Hrant H Papazian -- Friday, October 25 2002, 02:13 am
I love it (but I have a weakness for shoving Beauty in the closet - she's such a primadonna, the #$&@*!). And don't think your divergent forms aren't harmonious - to me they actually satisfy a higher harmony than mere superficial form; there is a huge valley between looking at shapes and reading. And the "Q" is super: a friend you will never understand completely, but you trust him anyway. My only complaint is that the trapping seems inconsistent. hhp
matthé -- Friday, October 25 2002, 10:37 am
Carplatetype doesn't need to be legible: let cops figure out who they just flashed for speeding! - Always start from a consumer's point of view
Sami -- Friday, October 25 2002, 11:42 am
Ah, every citizen is a consumer: the carplate is just like the bar code pasted in a banana. Everyone needs this information; while the dad is driving to a summer cottage the children in a back seat entertain themselves by catching different register plates...
Christian @ Orange Italic -- Friday, October 25 2002, 01:32 pm
i'm with chester on the 5/S issue - one of the most useful ways to proof a typeface with a final purpose like this is to take it into photoshop and blur the hell out of it. i think you'll find that 2 and Z might need to get a bit more difference between them as well. i don't know what the best solution is for O and 0. some american license plates make letters and numbers a different height (presumably to get around this), but i think you can do it with less. very nice solution on the E & F and P & R to make it impossible to turn one into the other. i like the confident way you've put the inktraps in, but i would suggest pointing the ones on the NMW more into the corner and not into the vertical strokes - you need to carve weight out there, but you need to make sure you're carving it out where it needs it most. very nice work.
Kvantti -- Friday, October 25 2002, 01:59 pm
Thank you for all the feedback! We will be working on this for some time still, putting punctuation marks etc in and filing some characters. We'll probably also be sending this to the finnish automobile registry, let's see what they'll have to say about it :)

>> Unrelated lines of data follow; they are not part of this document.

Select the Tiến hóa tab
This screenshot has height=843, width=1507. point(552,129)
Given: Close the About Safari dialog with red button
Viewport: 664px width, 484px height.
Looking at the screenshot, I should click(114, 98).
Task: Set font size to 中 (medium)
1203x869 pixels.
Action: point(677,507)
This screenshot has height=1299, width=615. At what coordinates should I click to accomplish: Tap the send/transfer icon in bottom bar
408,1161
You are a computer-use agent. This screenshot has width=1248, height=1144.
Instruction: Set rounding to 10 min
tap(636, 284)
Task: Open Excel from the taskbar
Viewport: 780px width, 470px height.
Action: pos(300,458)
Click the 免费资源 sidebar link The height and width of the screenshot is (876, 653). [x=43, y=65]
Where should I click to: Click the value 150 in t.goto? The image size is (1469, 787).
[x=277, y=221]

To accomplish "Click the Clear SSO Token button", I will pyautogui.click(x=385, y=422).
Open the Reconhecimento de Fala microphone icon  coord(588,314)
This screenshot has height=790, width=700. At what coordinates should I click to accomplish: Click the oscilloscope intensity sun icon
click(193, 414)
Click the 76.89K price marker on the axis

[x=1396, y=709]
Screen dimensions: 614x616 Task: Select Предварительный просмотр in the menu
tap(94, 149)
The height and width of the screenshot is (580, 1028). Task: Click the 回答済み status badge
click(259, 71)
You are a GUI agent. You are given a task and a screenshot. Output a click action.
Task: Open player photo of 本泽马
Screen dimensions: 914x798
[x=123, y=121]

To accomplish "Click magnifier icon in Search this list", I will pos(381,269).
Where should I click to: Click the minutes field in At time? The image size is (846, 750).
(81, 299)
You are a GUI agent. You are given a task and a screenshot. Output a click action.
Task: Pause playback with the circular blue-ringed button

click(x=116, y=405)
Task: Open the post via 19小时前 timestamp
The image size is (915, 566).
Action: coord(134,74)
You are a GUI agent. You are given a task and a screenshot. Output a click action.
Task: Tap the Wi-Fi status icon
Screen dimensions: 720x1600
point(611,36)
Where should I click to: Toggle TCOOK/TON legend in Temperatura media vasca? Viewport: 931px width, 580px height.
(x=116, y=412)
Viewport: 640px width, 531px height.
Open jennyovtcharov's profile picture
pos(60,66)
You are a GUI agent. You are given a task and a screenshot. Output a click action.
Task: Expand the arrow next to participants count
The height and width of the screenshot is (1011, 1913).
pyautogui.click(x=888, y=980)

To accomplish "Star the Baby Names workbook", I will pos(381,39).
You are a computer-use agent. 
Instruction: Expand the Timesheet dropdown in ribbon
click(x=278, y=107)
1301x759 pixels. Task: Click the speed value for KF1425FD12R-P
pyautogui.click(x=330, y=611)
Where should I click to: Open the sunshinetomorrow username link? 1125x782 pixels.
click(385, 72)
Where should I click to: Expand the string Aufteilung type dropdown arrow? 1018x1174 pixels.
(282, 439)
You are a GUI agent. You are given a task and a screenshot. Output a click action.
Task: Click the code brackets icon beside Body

firstname.lastname@example.org -- Friday, October 25 2002, 04:23 pm
I like the research of this workshop and the story how these Finnish carplates are manufactured. The way you all tried to actualize these plates is quite clever. Here in Belgium people are driving around in "Mistral' typefaced carplates. Or even worse. So why not try the 'Trixie' from Erik and Just? Sorry, I very much apprciate the work you all did but maybe it is a little bit cool for me. Best regards. Hugo Puttaert http://www.visionandfactory.com
Jean F Porchez -- Sunday, October 27 2002, 08:49 pm
I’m with Matthé comment on this. For long time, I think its the last subject to work on. Don’t help the police please. Thanks. :-)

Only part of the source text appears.